» **GIVEN TEXT**
# virtual office in Dubai



## ArabianNights (Jul 23, 2011)

I have read some reports that anyone setting up a virtual presence in Dubai is carrying out an illegal practice. Companies such as Sentential Business Setup in Dubai, Serviced Offices in Dubai, Virtual Office UAE used to offer this service and now I have noticed that they have taken it off their website. Is it illegal to have a virtual office, which includes a Dubai mailing address and telephone answering service in your company's name? Anyone used Sentinel before and what do you think of their service?

Thanks


----------



## ArabianNights (Jul 23, 2011)

Come on, people, someone MUST know!


----------



## tornado009 (Sep 6, 2011)

yea my friend its true, if u will take trade license and u dont like to have office so u can use that to work as freelancer , but for LLC not allowed , and its ok for feezone like JLT,RAK free zome it cost around 13K for virtual office , hope this details it will help ,, thx


----------



## ArabianNights (Jul 23, 2011)

tornado009 said:


> yea my friend its true, if u will take trade license and u dont like to have office so u can use that to work as freelancer , but for LLC not allowed , and its ok for feezone like JLT,RAK free zome it cost around 13K for virtual office , hope this details it will help ,, thx


Ohhhh, Shukran, shukran 3alayk ya tornado lol .... appreciate the info!


----------



## tornado009 (Sep 6, 2011)

ya hala o gala


----------



## Jynxgirl (Nov 27, 2009)

Posts have to be in english or they will get deleted by mods.


----------



## tornado009 (Sep 6, 2011)

ok sorry for that , i'm just telling him u are welcome ,,,


----------



## Jynxgirl (Nov 27, 2009)

I pretty much understood what you wrote, but the mods cant understand all the languages and so... everyone has to post in english. Just wanted to warn you before the mods slapped your hand. :tongue1:


----------



## tornado009 (Sep 6, 2011)

Thank u alot


----------



## ArabianNights (Jul 23, 2011)

lol sorry, i just said thank you :/


----------



## Centennial (May 9, 2012)

A sincere thanks for this virtual office information. I need this information a lot. It seems to be quite better. Thank you so much


----------

» **MATERIALS PROVIDED**
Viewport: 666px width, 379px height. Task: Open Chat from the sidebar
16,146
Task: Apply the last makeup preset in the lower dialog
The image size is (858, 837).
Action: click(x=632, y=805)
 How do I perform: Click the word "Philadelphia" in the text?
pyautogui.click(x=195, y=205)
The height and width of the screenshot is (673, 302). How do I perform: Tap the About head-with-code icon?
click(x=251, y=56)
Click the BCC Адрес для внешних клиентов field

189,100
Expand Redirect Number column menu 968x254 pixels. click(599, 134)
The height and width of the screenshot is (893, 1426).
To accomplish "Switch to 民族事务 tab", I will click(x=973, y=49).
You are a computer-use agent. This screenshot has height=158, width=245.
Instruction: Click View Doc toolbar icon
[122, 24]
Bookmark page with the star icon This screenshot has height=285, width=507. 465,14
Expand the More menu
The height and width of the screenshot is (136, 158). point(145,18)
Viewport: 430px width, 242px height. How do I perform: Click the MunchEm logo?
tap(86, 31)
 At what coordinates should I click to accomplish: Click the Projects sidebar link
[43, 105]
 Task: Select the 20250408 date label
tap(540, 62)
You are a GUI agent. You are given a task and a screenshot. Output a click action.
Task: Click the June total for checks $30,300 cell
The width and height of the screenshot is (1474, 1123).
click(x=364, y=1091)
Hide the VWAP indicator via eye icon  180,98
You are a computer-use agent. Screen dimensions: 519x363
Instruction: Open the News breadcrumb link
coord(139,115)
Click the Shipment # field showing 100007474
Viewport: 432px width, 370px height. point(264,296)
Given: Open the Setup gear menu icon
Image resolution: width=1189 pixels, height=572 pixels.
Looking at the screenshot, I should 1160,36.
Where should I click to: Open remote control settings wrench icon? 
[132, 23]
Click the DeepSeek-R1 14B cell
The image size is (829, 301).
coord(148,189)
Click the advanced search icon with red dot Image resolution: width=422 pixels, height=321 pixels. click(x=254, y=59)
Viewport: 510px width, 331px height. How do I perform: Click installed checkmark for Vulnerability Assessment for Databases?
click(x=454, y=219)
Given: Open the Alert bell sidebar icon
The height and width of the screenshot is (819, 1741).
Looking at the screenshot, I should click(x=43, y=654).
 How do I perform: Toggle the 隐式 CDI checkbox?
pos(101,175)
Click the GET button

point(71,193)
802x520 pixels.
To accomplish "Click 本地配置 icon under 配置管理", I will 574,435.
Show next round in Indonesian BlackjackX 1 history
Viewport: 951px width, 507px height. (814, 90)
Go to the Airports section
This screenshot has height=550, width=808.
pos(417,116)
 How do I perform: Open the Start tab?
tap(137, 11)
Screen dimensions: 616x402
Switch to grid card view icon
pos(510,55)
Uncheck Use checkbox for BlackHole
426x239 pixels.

» **TASK LIST**
1. Name every username that posts in the forum thread about virtual offices in Dubai.
2. Scale the listing from the line with "Viewport: 430px width, 242px" to the line with "tap(540, 62)". Reproduce each of those lines, requests included, and multiply every click coordinate in the answers by 0.3, rounding to whole numbers with halves rounded up.

» **CORRECT ANSWERS**
1. ArabianNights, tornado009, Jynxgirl, Centennial

2.
Viewport: 430px width, 242px height. How do I perform: Click the MunchEm logo?
tap(26, 9)
 At what coordinates should I click to accomplish: Click the Projects sidebar link
[13, 32]
 Task: Select the 20250408 date label
tap(162, 19)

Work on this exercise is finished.